Tamba’s home consisted of a cluster of huts surrounded by a wall, and the place crackled with buoyant voices, as women and children went about their chores.
‘By my ancestors, I will not let it happen,’ my father said. He held my face in his hands. ‘Halay, I will never allow anyone to force you into initiation. No one will take you away from us. Once you are better, we will leave.’ He turned to my mother, who seemed to waste away with every passing moment. She had become so feeble, so withdrawn, that I thought an illness of any sort would be enough to sweep her away. My father looked into her eyes. ‘Siah, believe me, our son will live. If I have to fight the whole town, so be it.’
The hut that was allocated to us was a simple affair without ornament, but my mother turned to our host and said, ‘You make us feel as if we didn’t leave home,’ and Tamba looked away in embarrassment.
Our host spoke a variation on our language, which we understood and which my father would later tell me had to do with the same people settling in different places and their language altering over the ages.
‘We are leaving to meet the elders again. The herbalist will come to see you late
r on today,’ my father told us, and he left with Tamba.
The herbalist came strolling in with effortless strides, a huge man with beads dangling from his neck. Cowries were pinned to his short tunic, which had been dyed the colour of munched kola nut. On his forehead was a dark mark, and he had applied a thin layer of pounded herbs to a dent on his bald head. I could not take my eyes off the dent. The herbalist noticed my stare and glared at me. Seated with crossed legs, facing him, I could not bear his smell, which was pungent, but when I moved my head sideways, he forced me to gaze straight in front of me.
He filled my ears with a litany of incantations, he spat into my face three times, and then he staggered up, stumbled backwards, and darted towards a bush at the rear of the compound. A crowd had already gathered around us, and after a while the herbalist returned with bunches of herbs and leaves, and he asked my mother to fetch a pestle and mortar.
He spread himself out on the hard ground on his back and rested the mortar on his stomach. ‘Pound the herbs,’ he told my mother.
But she hesitated.
‘I say pound the herbs, woman. It won’t hurt me.’
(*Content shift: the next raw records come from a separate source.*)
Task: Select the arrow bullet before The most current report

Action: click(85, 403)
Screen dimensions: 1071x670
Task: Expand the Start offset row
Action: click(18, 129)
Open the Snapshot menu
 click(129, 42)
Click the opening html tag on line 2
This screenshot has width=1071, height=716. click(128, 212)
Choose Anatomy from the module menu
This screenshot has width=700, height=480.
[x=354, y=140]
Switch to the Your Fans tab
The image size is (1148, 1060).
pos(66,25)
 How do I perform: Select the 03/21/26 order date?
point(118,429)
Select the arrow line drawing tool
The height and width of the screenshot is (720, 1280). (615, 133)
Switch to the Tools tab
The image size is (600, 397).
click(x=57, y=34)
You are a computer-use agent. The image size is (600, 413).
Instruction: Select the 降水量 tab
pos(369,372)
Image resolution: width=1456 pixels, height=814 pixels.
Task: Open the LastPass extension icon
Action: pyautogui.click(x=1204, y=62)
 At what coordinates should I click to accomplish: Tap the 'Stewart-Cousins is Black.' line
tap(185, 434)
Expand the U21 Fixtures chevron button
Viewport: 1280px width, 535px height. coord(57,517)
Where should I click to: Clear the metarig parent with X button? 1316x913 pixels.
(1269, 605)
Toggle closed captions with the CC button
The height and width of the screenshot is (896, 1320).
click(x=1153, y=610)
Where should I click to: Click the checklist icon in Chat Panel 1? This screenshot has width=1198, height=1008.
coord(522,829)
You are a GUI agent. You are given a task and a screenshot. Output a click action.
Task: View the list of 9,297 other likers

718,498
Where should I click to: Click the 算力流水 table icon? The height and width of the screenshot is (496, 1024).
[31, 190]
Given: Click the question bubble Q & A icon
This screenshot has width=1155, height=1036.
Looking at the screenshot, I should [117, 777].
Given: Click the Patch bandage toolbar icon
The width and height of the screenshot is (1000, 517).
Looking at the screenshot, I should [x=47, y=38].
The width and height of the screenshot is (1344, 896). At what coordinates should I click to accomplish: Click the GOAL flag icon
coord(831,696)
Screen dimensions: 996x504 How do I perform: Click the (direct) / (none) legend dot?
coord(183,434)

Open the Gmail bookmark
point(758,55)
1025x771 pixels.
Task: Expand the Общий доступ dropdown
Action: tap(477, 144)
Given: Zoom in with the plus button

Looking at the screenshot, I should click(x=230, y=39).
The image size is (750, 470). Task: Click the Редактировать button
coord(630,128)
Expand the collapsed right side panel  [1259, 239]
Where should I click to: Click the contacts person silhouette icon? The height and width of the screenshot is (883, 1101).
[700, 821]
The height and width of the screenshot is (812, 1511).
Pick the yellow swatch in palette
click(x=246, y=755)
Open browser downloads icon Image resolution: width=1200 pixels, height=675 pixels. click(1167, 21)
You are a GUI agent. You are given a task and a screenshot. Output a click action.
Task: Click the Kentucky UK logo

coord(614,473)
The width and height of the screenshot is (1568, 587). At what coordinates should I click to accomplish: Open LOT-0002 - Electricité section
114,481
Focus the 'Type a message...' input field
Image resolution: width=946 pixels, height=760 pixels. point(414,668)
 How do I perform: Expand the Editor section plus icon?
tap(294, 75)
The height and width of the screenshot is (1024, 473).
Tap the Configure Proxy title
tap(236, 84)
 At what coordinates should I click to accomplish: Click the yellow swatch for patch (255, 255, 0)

‘But I could end up killing you.’
‘You are questioning the powers of the ancestors. A bad thing for a woman who wants her child healed.’
His words won her over.
‘Pound as though you are pounding rice from your husband’s farm. Go on, pound the herbs.’
My mother drove the pestle hard into the mortar. As the pestle rose and fell, the herbalist hummed a song. Later he fed me the concoction, but instead of making me better, it transformed the world around into different colours: my mother’s eyes were red, and the crowd’s yellow. Then the colours merged into blue. The voices subsided, and a strange calmness settled on me. I was certain now that I had defeated the masked beings. I felt no pain, not in my head or in my body, and I had the sensation of swimming in a stream of lightness. I must have fallen asleep, for on opening my eyes I found myself alone in the hut with an urge to drink. I crawled to the container and filled a calabash with water. But as I drank, I choked. Something thorny seemed to have lodged in my throat, and when I found my voice, I screamed. My mother came rushing in. ‘What is wrong, Halay?’ she asked, but I couldn’t answer her – all I could do was point at my throat.